After weeks on the road with only the seven of us, the dinner party felt like a crowd! Doctor Cora turned out to be a very small woman, half a head shorter than Mialle or Ashti, but so beautiful that she made not only Vurian but also me blush. And there was the schoolmaster and his wife, another doctor, with their children; and a short man who looked very strong, not only from the muscles in his shoulders but from the inside, like he was a rock that had been in fire and water and had cracks all over but hadn’t shattered. “Mernath,” Rava said to him, “this is Ferin who I told you about.”

Mernath nodded at me. “Ferin. I see that you’ve done the same thing that I have.” I knew he didn’t mean learning to be a smith! “Yes,” I said.

“Hm. And you want to be my apprentice.”

“I’ve got my journeyman’s letter, but yes. I can’t make swords, I’d like to learn that. And all the other things I don’t know yet.”

He thought for a while. “I can take you on, but know that I’m not a soft master. And it’s on two conditions: I’ll have your twelve riders, and I’ll be your Guild master as well. Come to my workshop tomorrow at dawn. You can find me.”

“Thank you,” I said.

Then we talked to a lot of other people. One of Doctor Cora’s adopted daughters, a dark brown girl Ashti’s age called what sounded like “Little Mouse” but it meant “Sweet Fruit” in her own language, Tamikha. She was just back from years of travelling with her teacher to learn languages because that was her great gift. A small thin pale old woman who was probably ugly if you only looked at her outside, but she had a very great and shining mind; this was another Raisse. “The head of the Guild in Turenay,” Vurian whispered to me. “The queen was called after her because she’s her father and mother’s best friend.” And then I remembered that Rava was the queen’s mother!

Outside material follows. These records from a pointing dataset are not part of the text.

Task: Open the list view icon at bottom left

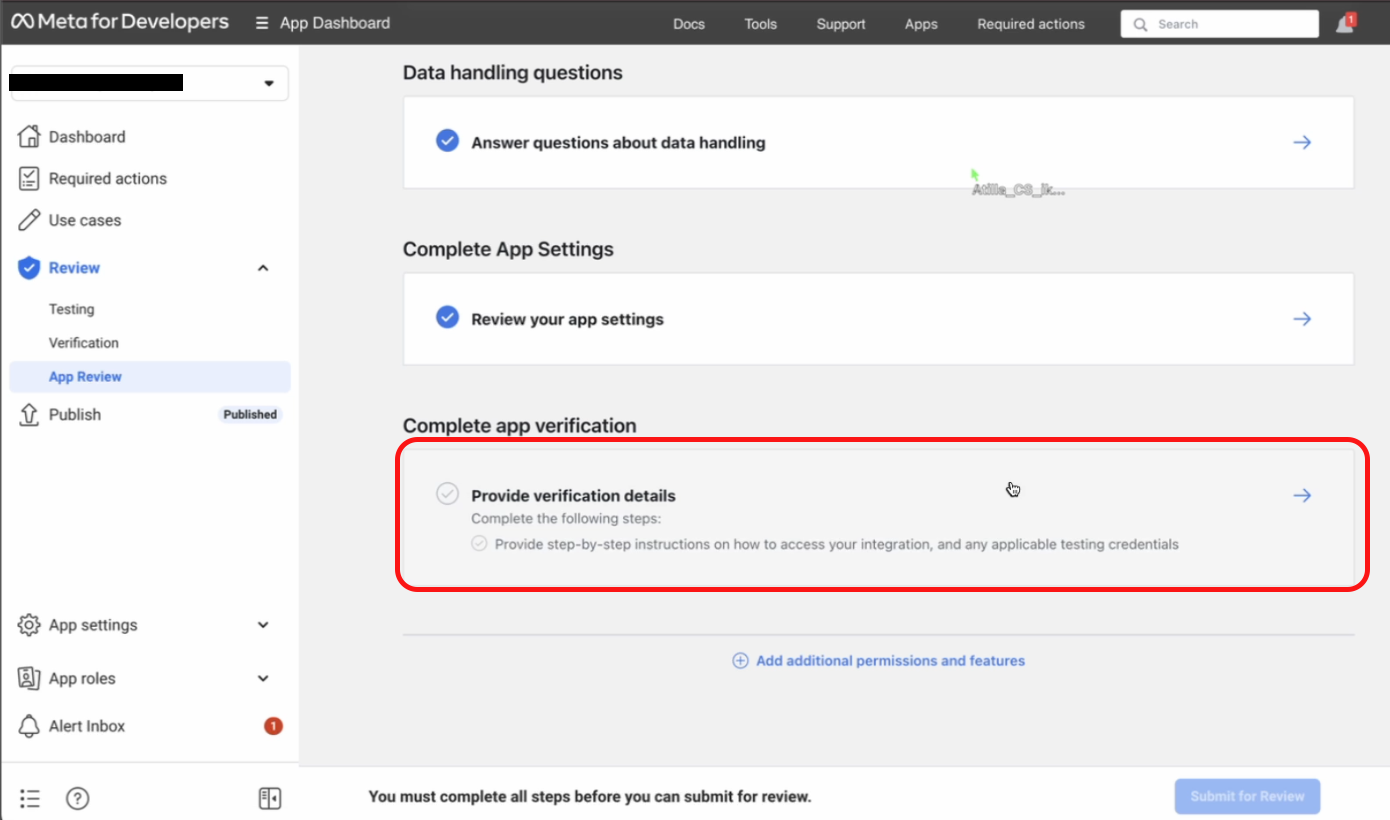Action: 30,798
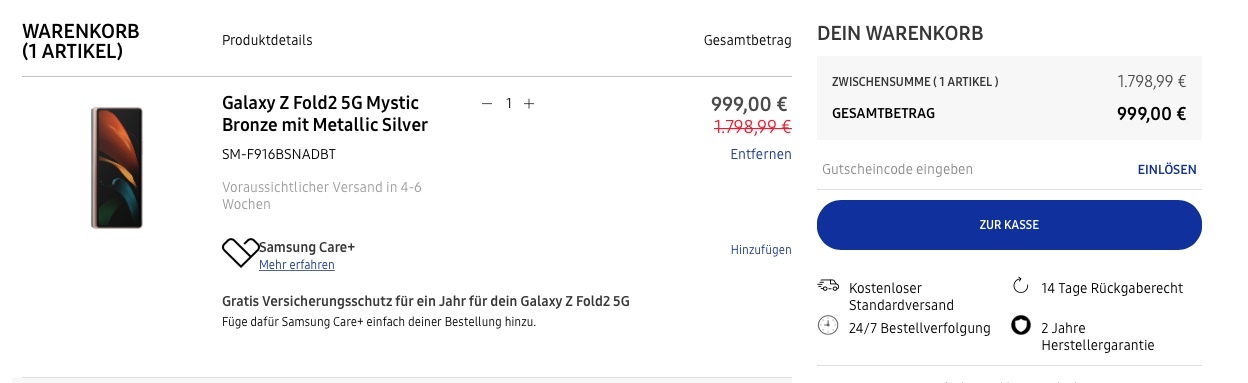Click the free shipping truck icon

828,285
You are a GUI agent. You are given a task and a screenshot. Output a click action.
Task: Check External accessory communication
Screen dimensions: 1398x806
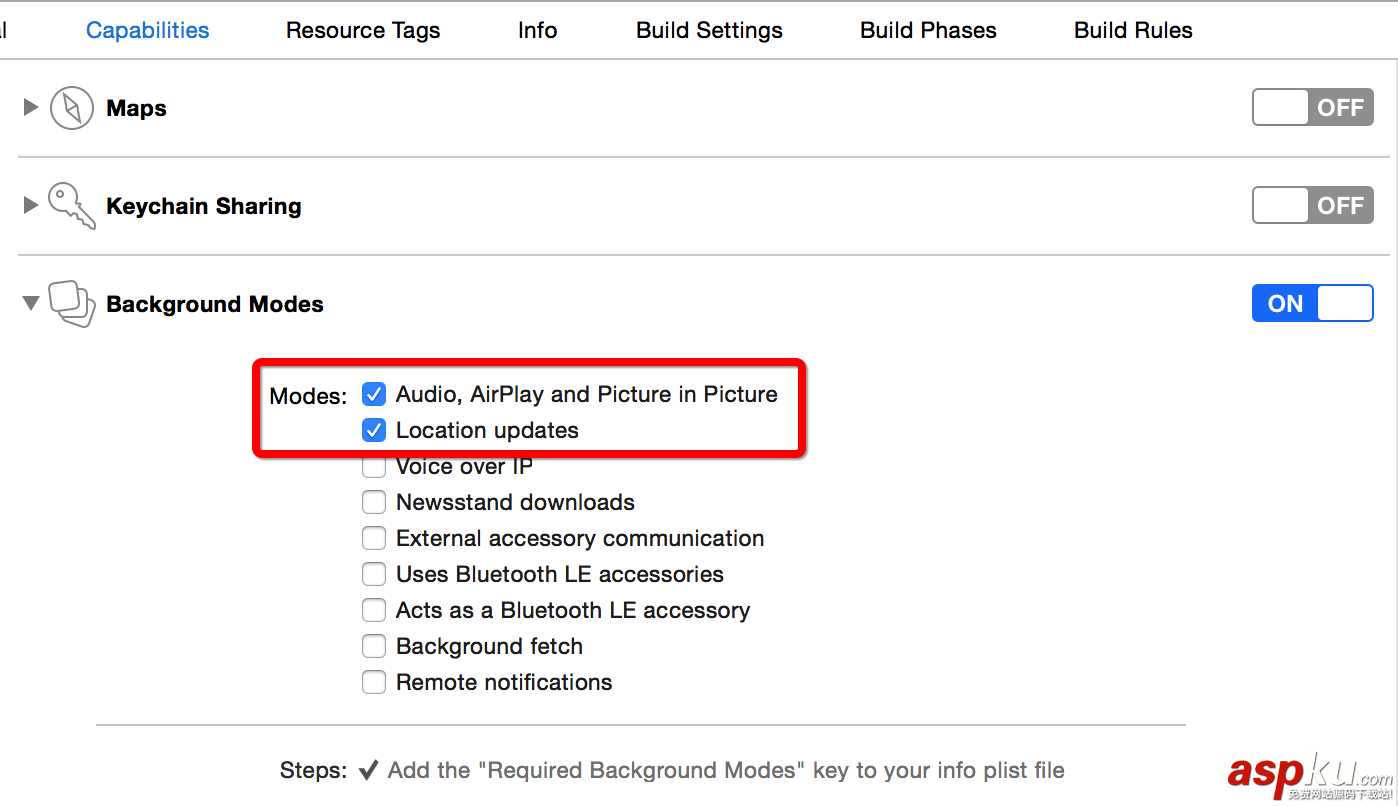(x=374, y=538)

We slept in a feather bed that night. And early in the morning I grabbed some bread from the kitchen and put two crowns from the queen’s purse in my pocket and set out to find Master Mernath. But I couldn’t find him with my mind at all! So I asked people in the street, and ended up outside a smithy where a young woman was just opening up.

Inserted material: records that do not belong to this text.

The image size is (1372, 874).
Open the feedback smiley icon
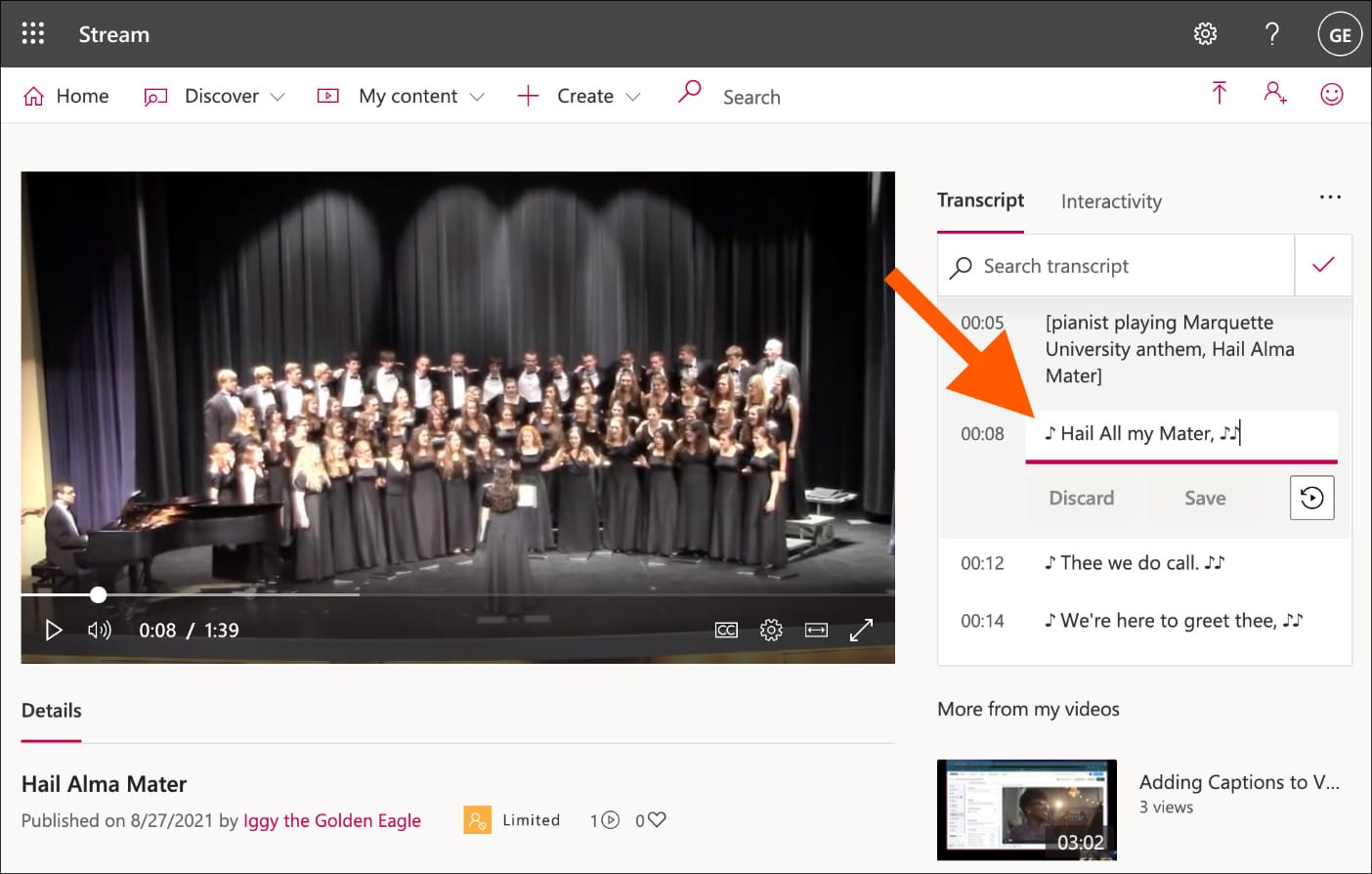[1331, 94]
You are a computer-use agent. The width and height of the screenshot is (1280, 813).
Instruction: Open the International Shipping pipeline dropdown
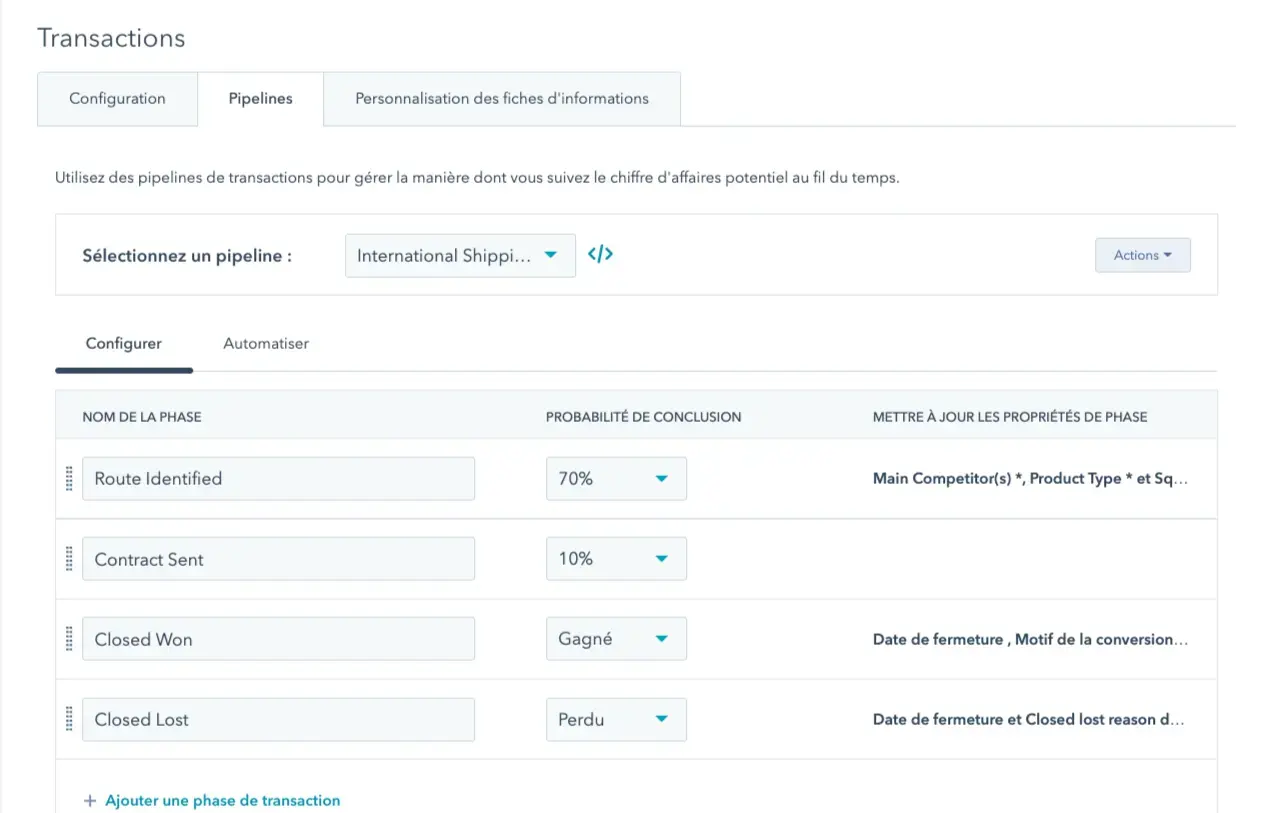460,256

“We’re still closed! Master Mernath is still asleep.”

“He asked me to come,” I said. “I’m Ferin.”

“Oh, the bloke from Valdis. I’m Cynla. Come in.”

It wasn’t long until Master Mernath himself appeared. “Ah, you’ve found me,” he said.

“I had to ask the way, though,” I said.

“At least you’re honest. Come with me.” He took me to a little writing-room just like Master Rava’s, held out his hand for the journeyman’s letter, grinned at Master Rava’s scribbling and put the letter in a box on a shelf. Then I handed him the two crowns and he lifted an eyebrow.

“I got those from Her Majesty,” I said.

“We don’t brag here.”

“That wasn’t bragging! It was just the facts.”

Master Mernath lifted his other eyebrow too and took me to the workshop. “It’s arrowheads today. Grab an apron and get Cynla to show you where everything is.”

In the evening I came back black and satisfied, Vurian all bloody (“Ruptured appendix,” he said, but I didn’t know what that was except that there must be a lot of blood involved) and Mialle tired and confused. She’d found a master goldsmith all right, and he’d taken her as his apprentice, but he was Síthi and he worked in a way that puzzled her a lot. But she did want to go on learning from him, because he made wonderful things in ways she’d never seen before.